- WHAT TO PRODUCE -
Using the records that follow, copy every line containing the word "filter".

- MATERIAL FOR THIS EXERCISE -
┌────────

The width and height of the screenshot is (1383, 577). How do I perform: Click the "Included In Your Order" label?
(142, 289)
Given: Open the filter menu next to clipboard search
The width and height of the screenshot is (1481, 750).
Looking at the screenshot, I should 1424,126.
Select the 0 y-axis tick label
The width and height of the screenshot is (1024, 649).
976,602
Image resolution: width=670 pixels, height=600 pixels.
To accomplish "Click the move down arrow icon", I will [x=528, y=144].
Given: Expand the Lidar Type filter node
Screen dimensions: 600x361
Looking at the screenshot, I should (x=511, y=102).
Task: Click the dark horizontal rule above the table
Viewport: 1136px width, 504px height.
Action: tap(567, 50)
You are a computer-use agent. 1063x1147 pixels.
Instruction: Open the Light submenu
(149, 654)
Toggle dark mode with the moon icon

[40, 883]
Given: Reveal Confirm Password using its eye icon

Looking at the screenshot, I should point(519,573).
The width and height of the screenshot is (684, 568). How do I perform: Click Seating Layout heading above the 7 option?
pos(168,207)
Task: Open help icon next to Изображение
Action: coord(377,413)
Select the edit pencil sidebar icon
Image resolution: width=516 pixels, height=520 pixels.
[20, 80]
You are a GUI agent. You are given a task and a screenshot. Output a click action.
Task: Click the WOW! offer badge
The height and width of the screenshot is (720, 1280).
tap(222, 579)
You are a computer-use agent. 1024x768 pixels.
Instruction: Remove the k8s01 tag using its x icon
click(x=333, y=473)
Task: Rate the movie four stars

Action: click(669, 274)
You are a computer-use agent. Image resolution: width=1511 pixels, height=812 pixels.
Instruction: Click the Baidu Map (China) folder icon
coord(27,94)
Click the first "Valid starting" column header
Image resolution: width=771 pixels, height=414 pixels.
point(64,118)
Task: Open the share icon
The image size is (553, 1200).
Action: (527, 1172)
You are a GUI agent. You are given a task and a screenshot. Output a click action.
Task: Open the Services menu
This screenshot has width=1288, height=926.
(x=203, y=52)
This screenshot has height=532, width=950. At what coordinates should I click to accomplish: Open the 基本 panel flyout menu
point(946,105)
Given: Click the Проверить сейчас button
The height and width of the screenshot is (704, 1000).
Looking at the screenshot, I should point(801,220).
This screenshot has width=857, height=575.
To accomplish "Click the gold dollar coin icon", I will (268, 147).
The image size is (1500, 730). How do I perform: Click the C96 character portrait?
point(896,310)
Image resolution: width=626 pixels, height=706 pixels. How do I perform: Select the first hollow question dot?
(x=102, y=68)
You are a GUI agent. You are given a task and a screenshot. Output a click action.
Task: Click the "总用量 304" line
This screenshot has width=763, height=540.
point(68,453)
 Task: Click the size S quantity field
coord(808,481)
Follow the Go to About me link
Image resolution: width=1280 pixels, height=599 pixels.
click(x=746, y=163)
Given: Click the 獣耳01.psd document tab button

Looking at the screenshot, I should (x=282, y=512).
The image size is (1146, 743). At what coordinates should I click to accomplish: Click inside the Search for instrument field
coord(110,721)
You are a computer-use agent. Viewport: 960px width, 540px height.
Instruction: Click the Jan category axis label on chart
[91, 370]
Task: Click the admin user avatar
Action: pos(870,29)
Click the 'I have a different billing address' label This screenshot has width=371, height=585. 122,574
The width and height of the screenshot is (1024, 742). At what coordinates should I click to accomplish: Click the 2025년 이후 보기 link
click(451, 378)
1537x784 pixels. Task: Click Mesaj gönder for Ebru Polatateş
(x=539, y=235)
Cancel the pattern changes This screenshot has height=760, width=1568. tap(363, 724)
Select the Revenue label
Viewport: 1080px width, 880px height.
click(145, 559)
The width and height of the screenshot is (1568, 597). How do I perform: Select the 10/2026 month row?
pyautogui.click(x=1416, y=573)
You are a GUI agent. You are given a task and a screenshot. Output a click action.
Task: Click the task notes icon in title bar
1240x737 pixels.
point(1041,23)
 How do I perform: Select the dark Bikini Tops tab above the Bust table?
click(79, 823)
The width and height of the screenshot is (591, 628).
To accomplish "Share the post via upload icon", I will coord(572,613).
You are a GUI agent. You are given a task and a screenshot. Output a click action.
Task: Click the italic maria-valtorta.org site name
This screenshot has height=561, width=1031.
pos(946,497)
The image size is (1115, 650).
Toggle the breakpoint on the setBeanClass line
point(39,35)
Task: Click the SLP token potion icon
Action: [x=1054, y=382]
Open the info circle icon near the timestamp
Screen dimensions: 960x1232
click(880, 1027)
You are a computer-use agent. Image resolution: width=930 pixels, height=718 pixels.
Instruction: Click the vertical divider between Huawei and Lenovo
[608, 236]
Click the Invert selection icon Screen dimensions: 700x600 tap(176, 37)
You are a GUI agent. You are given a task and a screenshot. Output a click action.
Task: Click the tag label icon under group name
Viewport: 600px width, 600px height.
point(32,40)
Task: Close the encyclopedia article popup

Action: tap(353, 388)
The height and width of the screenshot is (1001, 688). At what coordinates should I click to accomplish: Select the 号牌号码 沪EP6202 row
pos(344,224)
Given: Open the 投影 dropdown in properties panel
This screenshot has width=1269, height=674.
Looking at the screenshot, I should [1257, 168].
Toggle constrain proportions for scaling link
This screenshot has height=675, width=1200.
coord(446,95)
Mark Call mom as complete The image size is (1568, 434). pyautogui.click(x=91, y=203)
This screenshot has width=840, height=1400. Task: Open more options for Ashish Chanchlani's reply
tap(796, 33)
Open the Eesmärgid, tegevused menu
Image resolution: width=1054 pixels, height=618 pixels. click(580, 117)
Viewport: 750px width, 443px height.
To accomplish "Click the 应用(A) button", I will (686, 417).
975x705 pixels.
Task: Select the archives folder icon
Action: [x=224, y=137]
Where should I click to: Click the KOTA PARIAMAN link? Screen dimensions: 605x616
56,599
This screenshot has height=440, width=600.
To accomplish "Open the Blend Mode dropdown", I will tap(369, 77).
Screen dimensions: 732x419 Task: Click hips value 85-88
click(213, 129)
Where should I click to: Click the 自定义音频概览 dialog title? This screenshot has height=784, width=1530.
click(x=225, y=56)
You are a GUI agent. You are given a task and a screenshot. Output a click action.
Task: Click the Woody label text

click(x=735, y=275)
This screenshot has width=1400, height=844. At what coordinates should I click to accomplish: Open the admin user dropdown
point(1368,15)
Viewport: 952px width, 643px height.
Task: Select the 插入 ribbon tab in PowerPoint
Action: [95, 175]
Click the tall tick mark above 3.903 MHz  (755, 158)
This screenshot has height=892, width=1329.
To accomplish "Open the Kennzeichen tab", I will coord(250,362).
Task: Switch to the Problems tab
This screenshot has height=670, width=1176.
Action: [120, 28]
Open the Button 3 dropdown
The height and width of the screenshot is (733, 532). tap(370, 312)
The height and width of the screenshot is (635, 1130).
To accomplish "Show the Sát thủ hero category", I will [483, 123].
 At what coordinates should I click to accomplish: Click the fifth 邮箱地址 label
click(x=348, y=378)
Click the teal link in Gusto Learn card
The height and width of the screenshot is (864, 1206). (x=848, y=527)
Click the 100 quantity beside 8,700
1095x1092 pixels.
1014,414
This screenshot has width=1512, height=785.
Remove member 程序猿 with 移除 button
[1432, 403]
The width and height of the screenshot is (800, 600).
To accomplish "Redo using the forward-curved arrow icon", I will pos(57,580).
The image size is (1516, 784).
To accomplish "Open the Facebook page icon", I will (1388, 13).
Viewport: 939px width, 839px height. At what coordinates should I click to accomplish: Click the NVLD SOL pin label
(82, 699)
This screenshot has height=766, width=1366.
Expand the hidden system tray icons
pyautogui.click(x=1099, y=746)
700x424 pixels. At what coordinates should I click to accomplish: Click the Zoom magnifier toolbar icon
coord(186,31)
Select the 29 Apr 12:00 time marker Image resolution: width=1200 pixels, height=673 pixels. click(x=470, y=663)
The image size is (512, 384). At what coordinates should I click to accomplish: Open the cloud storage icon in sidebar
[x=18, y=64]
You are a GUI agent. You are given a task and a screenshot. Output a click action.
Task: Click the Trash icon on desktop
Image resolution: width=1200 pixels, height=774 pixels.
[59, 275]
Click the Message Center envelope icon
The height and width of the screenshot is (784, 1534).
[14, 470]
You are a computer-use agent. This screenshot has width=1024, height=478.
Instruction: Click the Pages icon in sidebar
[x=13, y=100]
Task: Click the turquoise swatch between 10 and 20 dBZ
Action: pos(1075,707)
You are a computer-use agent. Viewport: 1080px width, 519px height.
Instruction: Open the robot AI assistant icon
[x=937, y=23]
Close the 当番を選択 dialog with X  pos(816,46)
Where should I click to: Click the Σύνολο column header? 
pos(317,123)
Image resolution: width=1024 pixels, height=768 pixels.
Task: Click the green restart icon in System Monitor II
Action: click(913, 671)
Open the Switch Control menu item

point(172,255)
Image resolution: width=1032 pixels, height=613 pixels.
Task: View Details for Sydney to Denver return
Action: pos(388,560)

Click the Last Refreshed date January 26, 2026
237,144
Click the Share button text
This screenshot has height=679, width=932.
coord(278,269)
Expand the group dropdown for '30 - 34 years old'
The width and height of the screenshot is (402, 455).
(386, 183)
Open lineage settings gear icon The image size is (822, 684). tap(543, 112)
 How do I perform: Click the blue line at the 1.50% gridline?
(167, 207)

└────────

- RESPONSE TO THE TASK -
Given: Open the filter menu next to clipboard search
Given: Expand the Lidar Type filter node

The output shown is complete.